## Begin Document

Ingles Ferry is a historic tavern near the city of Radford in Pulaski County, Virginia, Virginia, United States.

William Ingles and his wife Mary Draper Ingles began developing a farm on the eastern side of the New River a few years after Mary's capture by Shawnee Indians and subsequent escape in 1755.  Around 1762, William obtained a license to operate a ferry at the site of the current tavern.

William Ingles was in charge of improving and maintaining the road leading to and from Ingles Ferry, known at the time as Ingle's Ferry Road or English Ferry Road. It later became a main thoroughfare and was part of as the Great Wagon Road, the Philadelphia Road, and the Wilderness Road. By 1780, William Ingles owned 907 acres and ten slaves, who ran his ferry, worked in his mills or in domestic capacities. Following William Ingles' death in 1782, his son Thomas Ingles took over the operation of Ingles Ferry. During the first few years of its existence, Indians frequently attacked the farm and ferry. Mary Draper Ingles died at Ingles Ferry in 1815.

Thomas Ingles, grandson of William and Mary Draper Ingles, built a bridge across the New River at Ingles Ferry in 1840. Although it was the first bridge across the river, it was destroyed during the Civil War.

The property is listed on the National Register of Historic Places and the Virginia Landmarks Register.

## End Document

[Complete the following]:
a) In the passage on Ingles Ferry, rewrite the part that opens with the words containing "Ingles Ferry is" and closes with "the current tavern.", swapping "tavern" for "inn".
b) According to the passage on Ingles Ferry, in what year was the first bridge across the New River built there?
c) Name every year mentioned in the passage on Ingles Ferry.
The listing that comes next is not needed for anything here.

## Begin Excerpted records

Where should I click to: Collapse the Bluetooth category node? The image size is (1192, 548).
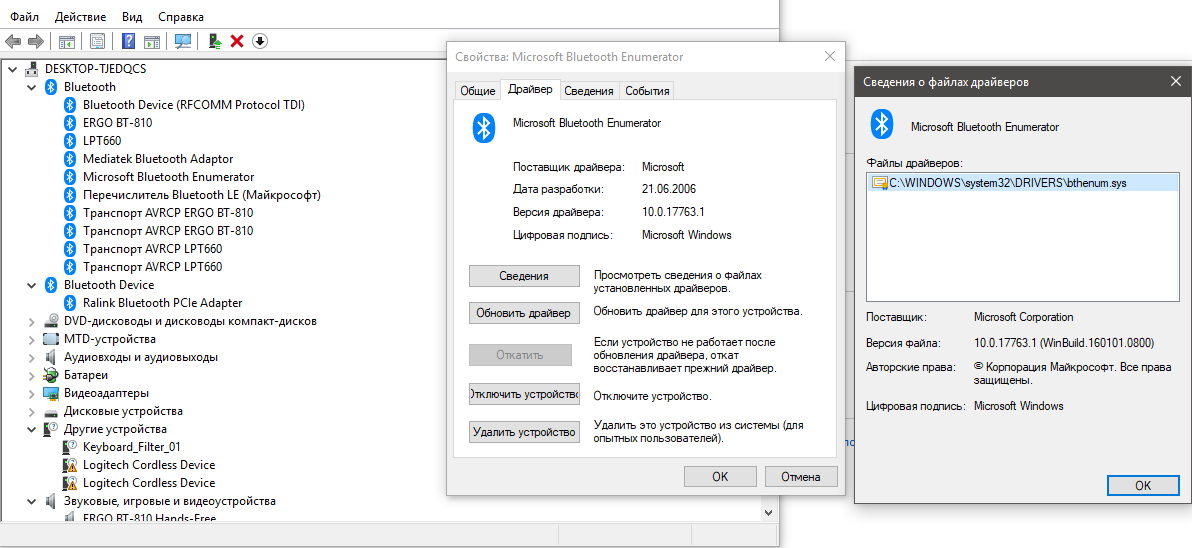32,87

## End Excerpted records
## Begin Excerpted records

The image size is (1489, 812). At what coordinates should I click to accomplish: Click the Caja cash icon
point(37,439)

## End Excerpted records

[Answers below]:
a)
Ingles Ferry is a historic inn near the city of Radford in Pulaski County, Virginia, Virginia, United States.

William Ingles and his wife Mary Draper Ingles began developing a farm on the eastern side of the New River a few years after Mary's capture by Shawnee Indians and subsequent escape in 1755.  Around 1762, William obtained a license to operate a ferry at the site of the current inn.

b) 1840

c) 1755, 1762, 1780, 1782, 1815, 1840